Over the past few years one of the major finds of ancient DNA is that human genetic patterns as a function of time often exhibit discontinuity. In plain language, the people who live in a given location are often unlikely to have descendants at that location 10,000 years down the line. This has resulted in an update to long held null and consensus models of of modern human dispersal across the world. To sum it up, that family of models tended to be predicated on a sequence of unidirectional migrations out of Africa in a step-wise fashion. This resulted in the stylized fact that genetic diversity decreased as a function of distance, with groups like Native Americans and Oceanians the most “steps” from Africans. Though all non-African populations are separated by the same number of generations from Africans, one result that would be implied and was seen in the data is that genetic distance from Africans of these populations was often higher than Eurasians, likely a function of their elevated drift (more drift means more divergence from ancestral shared allele frequencies). Once these regions were settled at a given time in the past genetic diversity so partitioned would slowly equilibrate through gene flow between adjacent demes.

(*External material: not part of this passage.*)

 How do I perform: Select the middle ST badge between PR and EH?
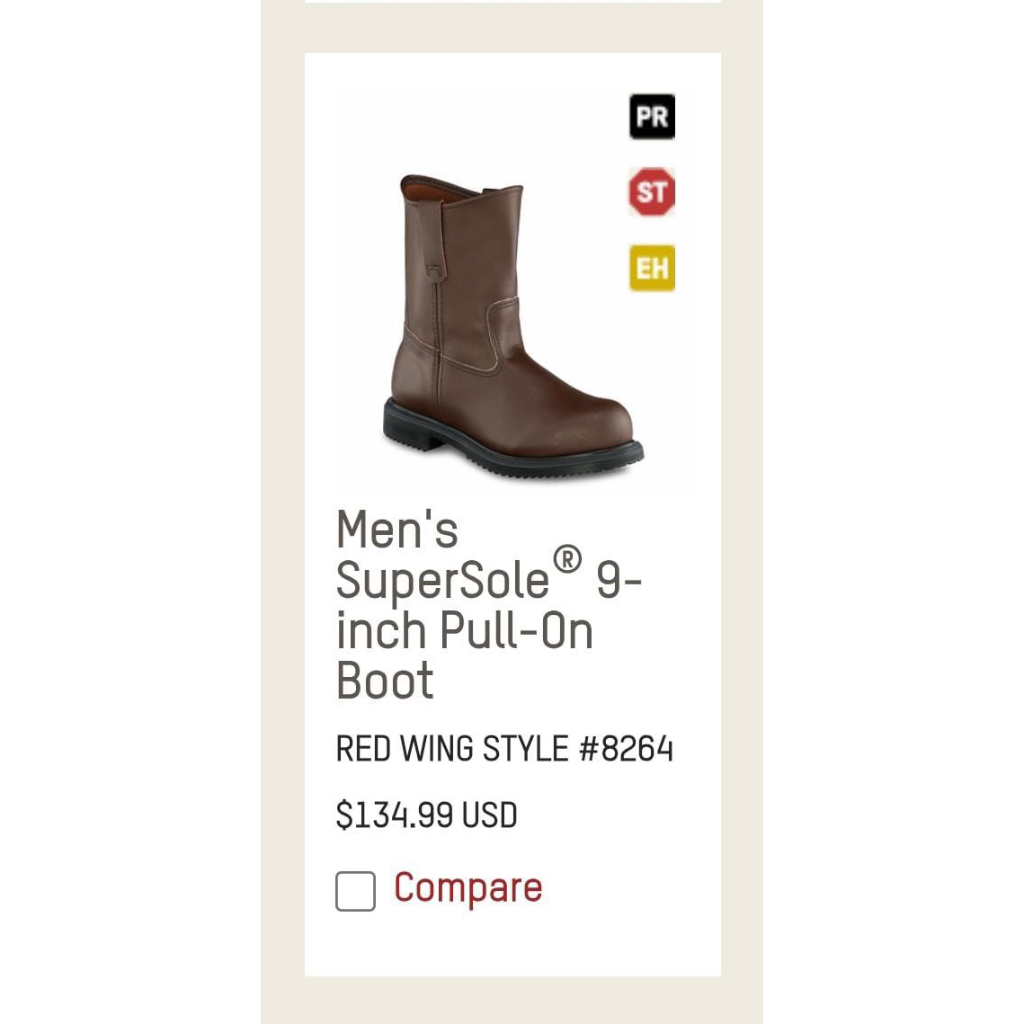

Though this model captures some element of the truth, the reality of sharp local discontinuities in a given region is strongly indicative of the fact that there was no stable state achieved once the initial founders arrived. Geographical reality seems to dictate the sort of pattern of settlement outlined by the model of serial bottleneck Out-of-Africa model, but it seems likely that future population arrivals could be drawn from both closer to, and further out, from Africa. Second, it turns that most of the world’s populations are the product of relatively recent admixtures between very different ancestral lineages. Instead of overlaying a phylogenetic tree over a spatial landscape, one has to conceive of it as a reticulate network. This revised model is outlined in Joe Pickrell and David Reich’s Towards a new history and geography of human genes informed by ancient DNA. In place of diffusion and continuous genetic exchange between adjacent demes, the empirical data seems to point to a non-trivial proportion of “pulse admixtures.” That is, people who were very genetically different arrived, and mixed in with the local population, in a very short period. Sort of what happened in the New World with the arrival of Europeans.
But that’s all talk. A new paper in Molecular Biology & Evolution formally models these processes, Long distance dispersal shaped patterns of human genetic diversity in Eurasia (open access):
…However, it is likely that the Last Glacial Maximum (LGM) affected the demography and the range of many species, including our own. Moreover, long-distance dispersal (LDD) may have been an important component of human migrations, allowing fast colonization of new territories and preserving high levels of genetic diversity. Here, we use a high-quality microsatellite dataset genotyped in 22 populations to estimate the posterior probabilities of several scenarios for the settlement of the Old World by modern humans. We considered models ranging from a simple spatial expansion to others including LDD and a LGM-induced range contraction, as well as Neolithic demographic expansions. We find that scenarios with LDD are much better supported by data than models without LDD. Nevertheless, we show evidence that LDD events to empty habitats were strongly prevented during the settlement of Eurasia. This unexpected absence of LDD ahead of the colonization wave front could have been caused by an Allee effect, either due to intrinsic causes such as an inbreeding depression built during the expansion, or to extrinsic causes such as direct competition with archaic humans. Overall, our results suggest only a relatively limited effect of the LGM-contraction on current patterns of human diversity. This is in clear contrast with the major role of LDD migrations, which have potentially contributed to the intermingled genetic structure of Eurasian populations.
One of the things the authors found is that low population pairwise genetic distances across a wide range of human populations in Eurasia is probably due to LDD events homogenizing the landscape. Continuous gene flow between demes after the initial settlement Out-of-Africa would not have resulted in these patterns. Second, it seems reading the paper that the weak effect of the LGM population reductions on genetic diversity are partly a function of this mixing across long distances. Finally, it is notable in within Eurasia at least (they suggest that the Americans and Oceania may not fit this pattern) a sort of diffusion/wave of advance model does hold for the initial arrival of modern humans in Eurasia. They posit that this might be because archaic populations prevented long distance movements, or, that population fitness became too low when the bands were too small, the reference to the allee effect. Additionally, they also note that the evidence in Europe suggests both replacement with minimal admixture, and then later admixture with the local substrate.
But the details are less important than the big picture. The authors note that there are aspects of the data (dozens of microsatellites) that leave something to be desired, but this is a first pass. At the top of this post you see Peter Turchin’s Ultrasociety. Though the authors don’t get into much specificity in the discussion, I think the solution to what’s going on, and how LDD seems prevalent when you have a populated landscape, is that cultural complexity resulted in sharply increased returns to the victors in inter-group competition. Though some of the dynamics date back to the Pleistocene, the re-patterning of the world with “LDD”, what I call “leapfrogging”, is probably most salient for Eurasia during the Holocene. And, as the story about the Yakutian horses implies, this is also relevant to many domestic lineages.